Data items
^^^^^^^^^^^^^^^^

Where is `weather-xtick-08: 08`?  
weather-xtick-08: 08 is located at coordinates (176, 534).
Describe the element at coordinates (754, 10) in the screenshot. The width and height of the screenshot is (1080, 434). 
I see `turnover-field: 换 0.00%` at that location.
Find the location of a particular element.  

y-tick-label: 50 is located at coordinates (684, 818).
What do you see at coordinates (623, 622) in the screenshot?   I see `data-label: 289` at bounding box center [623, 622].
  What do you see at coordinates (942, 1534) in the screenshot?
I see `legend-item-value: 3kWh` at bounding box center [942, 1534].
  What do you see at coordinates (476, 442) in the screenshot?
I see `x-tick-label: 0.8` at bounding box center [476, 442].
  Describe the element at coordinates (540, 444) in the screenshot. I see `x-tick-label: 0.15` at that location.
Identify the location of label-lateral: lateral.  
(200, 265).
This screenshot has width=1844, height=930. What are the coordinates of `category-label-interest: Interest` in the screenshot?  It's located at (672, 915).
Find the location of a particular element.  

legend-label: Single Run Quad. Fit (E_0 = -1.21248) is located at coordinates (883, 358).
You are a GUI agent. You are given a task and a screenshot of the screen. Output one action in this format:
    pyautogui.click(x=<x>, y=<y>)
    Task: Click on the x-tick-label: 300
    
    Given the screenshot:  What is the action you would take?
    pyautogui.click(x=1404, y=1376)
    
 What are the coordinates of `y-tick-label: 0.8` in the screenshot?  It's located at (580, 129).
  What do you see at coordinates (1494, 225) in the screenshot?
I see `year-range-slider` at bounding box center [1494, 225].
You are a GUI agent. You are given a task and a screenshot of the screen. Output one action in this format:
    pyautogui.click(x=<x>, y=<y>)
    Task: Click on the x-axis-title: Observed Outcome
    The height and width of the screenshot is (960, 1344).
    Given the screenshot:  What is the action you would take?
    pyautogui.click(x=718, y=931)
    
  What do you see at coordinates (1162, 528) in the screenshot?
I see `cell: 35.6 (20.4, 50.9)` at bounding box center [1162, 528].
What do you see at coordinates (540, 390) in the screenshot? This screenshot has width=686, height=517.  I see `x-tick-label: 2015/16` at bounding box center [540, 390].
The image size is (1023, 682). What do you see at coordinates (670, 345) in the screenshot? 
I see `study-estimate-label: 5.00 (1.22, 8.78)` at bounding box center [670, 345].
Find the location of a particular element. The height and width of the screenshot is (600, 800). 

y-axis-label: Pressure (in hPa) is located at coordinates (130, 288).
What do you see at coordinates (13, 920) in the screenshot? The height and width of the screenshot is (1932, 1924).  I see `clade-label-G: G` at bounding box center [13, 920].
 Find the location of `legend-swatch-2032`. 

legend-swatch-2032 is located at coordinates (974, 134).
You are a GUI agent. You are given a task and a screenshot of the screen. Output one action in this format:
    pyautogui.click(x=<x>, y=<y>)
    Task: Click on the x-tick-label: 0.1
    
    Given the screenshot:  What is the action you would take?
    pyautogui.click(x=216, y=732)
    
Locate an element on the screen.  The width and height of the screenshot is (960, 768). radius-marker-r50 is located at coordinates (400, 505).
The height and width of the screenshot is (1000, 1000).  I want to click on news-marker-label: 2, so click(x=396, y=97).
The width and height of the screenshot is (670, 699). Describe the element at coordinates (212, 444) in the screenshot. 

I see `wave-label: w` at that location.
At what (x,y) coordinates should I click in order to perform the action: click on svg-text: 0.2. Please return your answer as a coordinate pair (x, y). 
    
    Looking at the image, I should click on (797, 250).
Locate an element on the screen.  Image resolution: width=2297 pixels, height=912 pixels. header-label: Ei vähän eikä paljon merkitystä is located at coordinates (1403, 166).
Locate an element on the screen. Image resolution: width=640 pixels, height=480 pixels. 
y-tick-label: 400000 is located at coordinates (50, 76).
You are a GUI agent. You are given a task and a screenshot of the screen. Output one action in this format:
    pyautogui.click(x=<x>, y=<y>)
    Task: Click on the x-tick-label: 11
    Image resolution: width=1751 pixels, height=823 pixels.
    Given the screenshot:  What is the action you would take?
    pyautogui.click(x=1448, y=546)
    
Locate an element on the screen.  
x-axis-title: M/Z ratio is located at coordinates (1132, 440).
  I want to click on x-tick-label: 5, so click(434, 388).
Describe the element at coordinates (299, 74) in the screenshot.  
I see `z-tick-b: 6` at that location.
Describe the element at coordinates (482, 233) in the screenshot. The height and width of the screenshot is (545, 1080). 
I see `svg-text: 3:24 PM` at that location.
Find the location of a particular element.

^^^^^^^^^^^^^^^^

**TASK DETAILS:**
Please output every line of the data above as a numbered list, leaving out any blank lines.

**PROBLEM SOLUTION:**
1. Where is `weather-xtick-08: 08`?  
2. weather-xtick-08: 08 is located at coordinates (176, 534).
3. Describe the element at coordinates (754, 10) in the screenshot. The width and height of the screenshot is (1080, 434). 
4. I see `turnover-field: 换 0.00%` at that location.
5. Find the location of a particular element.  
6. y-tick-label: 50 is located at coordinates (684, 818).
7. What do you see at coordinates (623, 622) in the screenshot?   I see `data-label: 289` at bounding box center [623, 622].
8.   What do you see at coordinates (942, 1534) in the screenshot?
9. I see `legend-item-value: 3kWh` at bounding box center [942, 1534].
10.   What do you see at coordinates (476, 442) in the screenshot?
11. I see `x-tick-label: 0.8` at bounding box center [476, 442].
12.   Describe the element at coordinates (540, 444) in the screenshot. I see `x-tick-label: 0.15` at that location.
13. Identify the location of label-lateral: lateral.  
14. (200, 265).
15. This screenshot has width=1844, height=930. What are the coordinates of `category-label-interest: Interest` in the screenshot?  It's located at (672, 915).
16. Find the location of a particular element.  
17. legend-label: Single Run Quad. Fit (E_0 = -1.21248) is located at coordinates (883, 358).
18. You are a GUI agent. You are given a task and a screenshot of the screen. Output one action in this format:
19.     pyautogui.click(x=<x>, y=<y>)
20.     Task: Click on the x-tick-label: 300
21.     Given the screenshot:  What is the action you would take?
22.     pyautogui.click(x=1404, y=1376)
23.  What are the coordinates of `y-tick-label: 0.8` in the screenshot?  It's located at (580, 129).
24.   What do you see at coordinates (1494, 225) in the screenshot?
25. I see `year-range-slider` at bounding box center [1494, 225].
26. You are a GUI agent. You are given a task and a screenshot of the screen. Output one action in this format:
27.     pyautogui.click(x=<x>, y=<y>)
28.     Task: Click on the x-axis-title: Observed Outcome
29.     The height and width of the screenshot is (960, 1344).
30.     Given the screenshot:  What is the action you would take?
31.     pyautogui.click(x=718, y=931)
32.   What do you see at coordinates (1162, 528) in the screenshot?
33. I see `cell: 35.6 (20.4, 50.9)` at bounding box center [1162, 528].
34. What do you see at coordinates (540, 390) in the screenshot? This screenshot has width=686, height=517.  I see `x-tick-label: 2015/16` at bounding box center [540, 390].
35. The image size is (1023, 682). What do you see at coordinates (670, 345) in the screenshot? 
36. I see `study-estimate-label: 5.00 (1.22, 8.78)` at bounding box center [670, 345].
37. Find the location of a particular element. The height and width of the screenshot is (600, 800). 
38. y-axis-label: Pressure (in hPa) is located at coordinates (130, 288).
39. What do you see at coordinates (13, 920) in the screenshot? The height and width of the screenshot is (1932, 1924).  I see `clade-label-G: G` at bounding box center [13, 920].
40.  Find the location of `legend-swatch-2032`. 
41. legend-swatch-2032 is located at coordinates (974, 134).
42. You are a GUI agent. You are given a task and a screenshot of the screen. Output one action in this format:
43.     pyautogui.click(x=<x>, y=<y>)
44.     Task: Click on the x-tick-label: 0.1
45.     Given the screenshot:  What is the action you would take?
46.     pyautogui.click(x=216, y=732)
47. Locate an element on the screen.  The width and height of the screenshot is (960, 768). radius-marker-r50 is located at coordinates (400, 505).
48. The height and width of the screenshot is (1000, 1000).  I want to click on news-marker-label: 2, so click(x=396, y=97).
49. The width and height of the screenshot is (670, 699). Describe the element at coordinates (212, 444) in the screenshot. 
50. I see `wave-label: w` at that location.
51. At what (x,y) coordinates should I click in order to perform the action: click on svg-text: 0.2. Please return your answer as a coordinate pair (x, y). 
52.     Looking at the image, I should click on (797, 250).
53. Locate an element on the screen.  Image resolution: width=2297 pixels, height=912 pixels. header-label: Ei vähän eikä paljon merkitystä is located at coordinates (1403, 166).
54. Locate an element on the screen. Image resolution: width=640 pixels, height=480 pixels. 
55. y-tick-label: 400000 is located at coordinates (50, 76).
56. You are a GUI agent. You are given a task and a screenshot of the screen. Output one action in this format:
57.     pyautogui.click(x=<x>, y=<y>)
58.     Task: Click on the x-tick-label: 11
59.     Image resolution: width=1751 pixels, height=823 pixels.
60.     Given the screenshot:  What is the action you would take?
61.     pyautogui.click(x=1448, y=546)
62. Locate an element on the screen.  
63. x-axis-title: M/Z ratio is located at coordinates (1132, 440).
64.   I want to click on x-tick-label: 5, so click(434, 388).
65. Describe the element at coordinates (299, 74) in the screenshot.  
66. I see `z-tick-b: 6` at that location.
67. Describe the element at coordinates (482, 233) in the screenshot. The height and width of the screenshot is (545, 1080). 
68. I see `svg-text: 3:24 PM` at that location.
69. Find the location of a particular element.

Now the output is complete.